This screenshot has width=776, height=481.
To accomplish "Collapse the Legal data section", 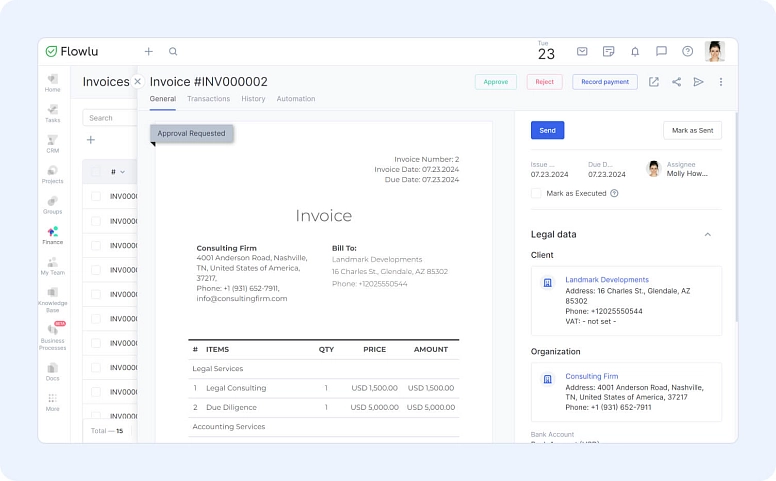I will pyautogui.click(x=708, y=234).
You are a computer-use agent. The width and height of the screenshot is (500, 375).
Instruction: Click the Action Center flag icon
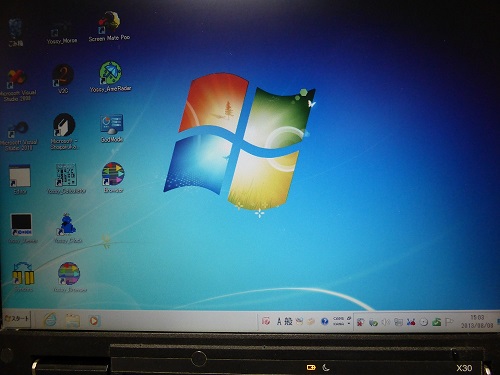(449, 322)
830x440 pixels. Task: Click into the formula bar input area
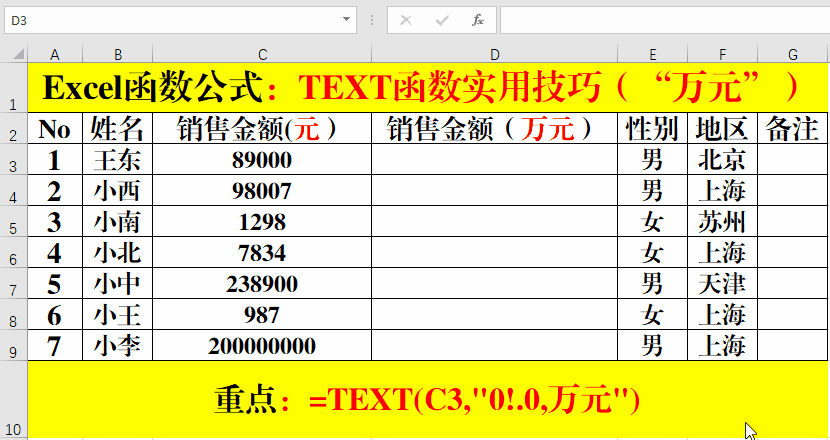[x=665, y=20]
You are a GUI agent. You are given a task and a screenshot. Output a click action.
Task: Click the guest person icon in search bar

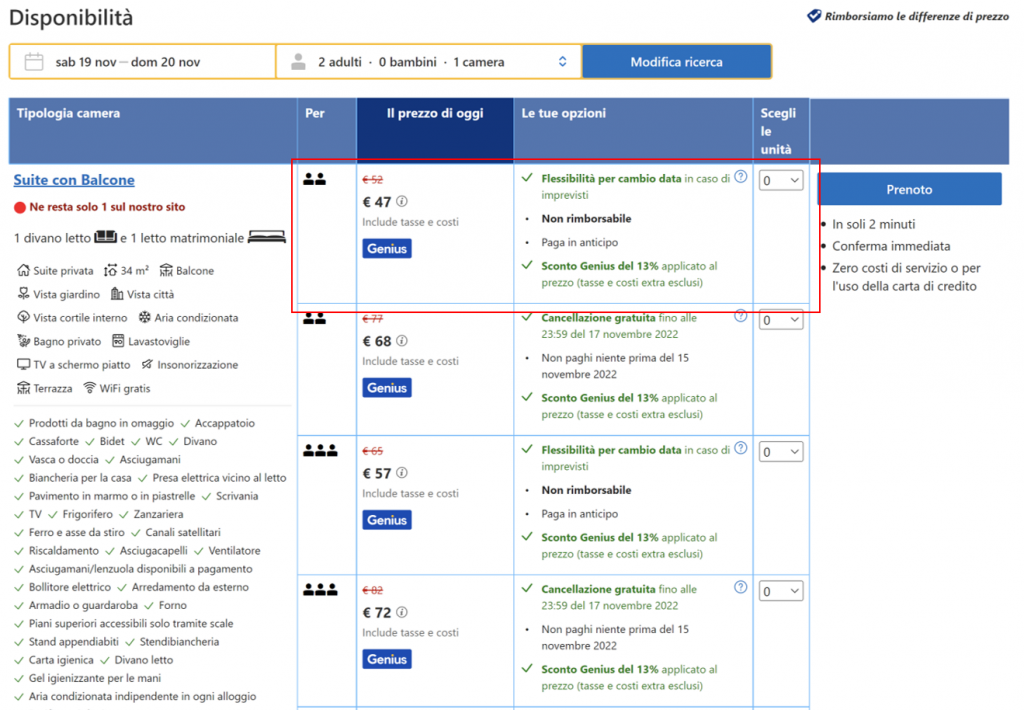[x=298, y=62]
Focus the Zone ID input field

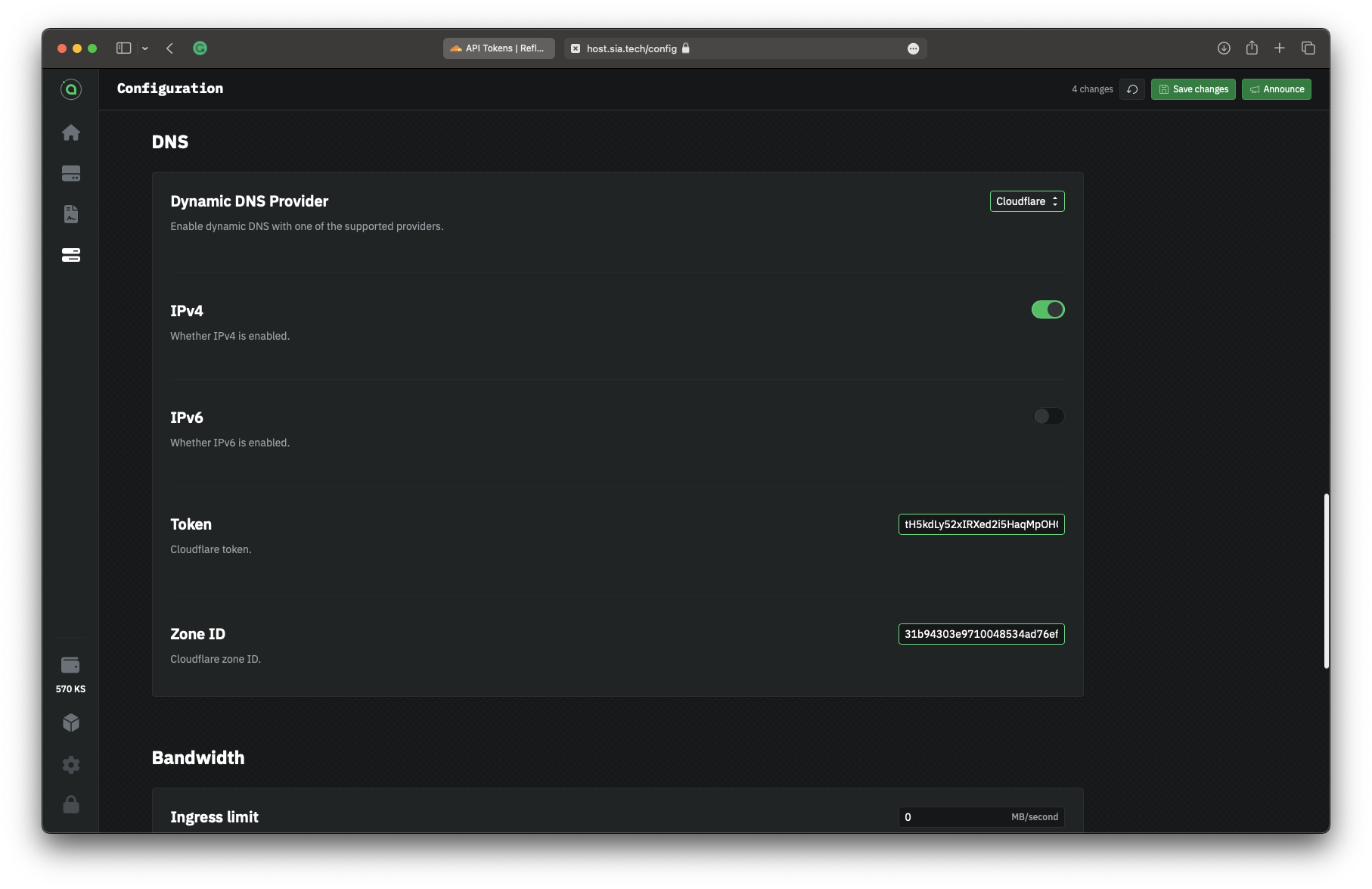tap(981, 634)
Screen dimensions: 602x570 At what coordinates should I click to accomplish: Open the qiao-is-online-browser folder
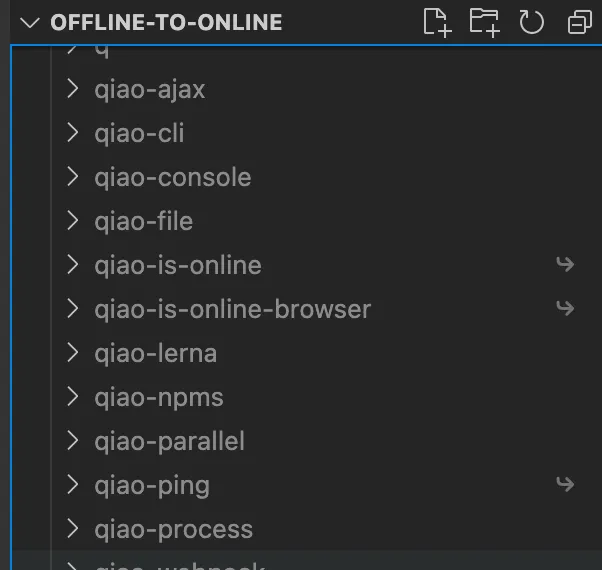tap(232, 309)
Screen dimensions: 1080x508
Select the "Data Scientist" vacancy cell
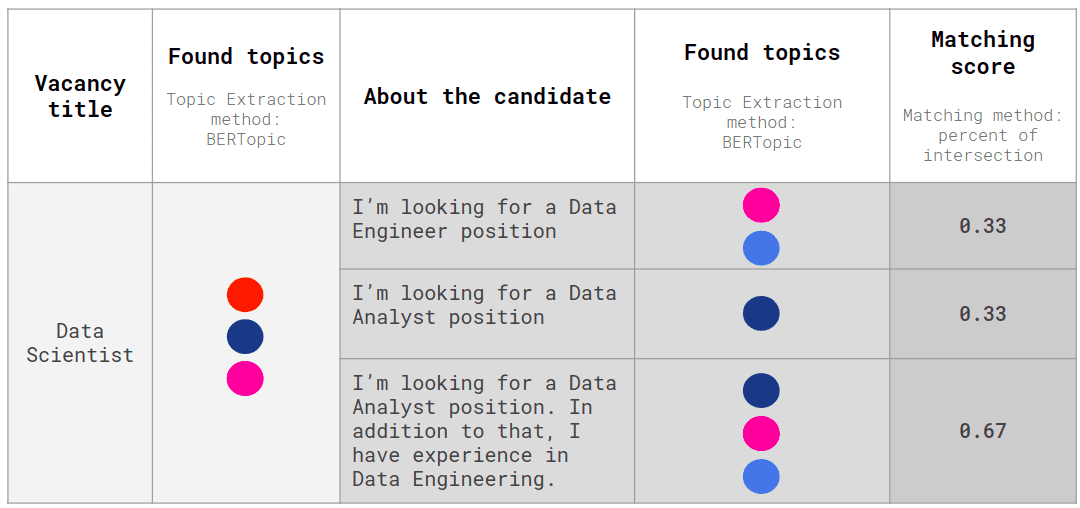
☆ ☆ ☆ ☆ ☆ ☆ ☆
● **WHAT THE EXERCISE ASKS**: From the line with "Screen dimensions: 602x570" to the final line of the records, inclusive, set down the lines exactly and add nothing; leave every picture out.

● **RESPONSE AREA**:
Screen dimensions: 602x570 At what coordinates should I click to accomplish: Open the qiao-is-online-browser folder
tap(232, 309)
Screen dimensions: 1080x508
Select the "Data Scientist" vacancy cell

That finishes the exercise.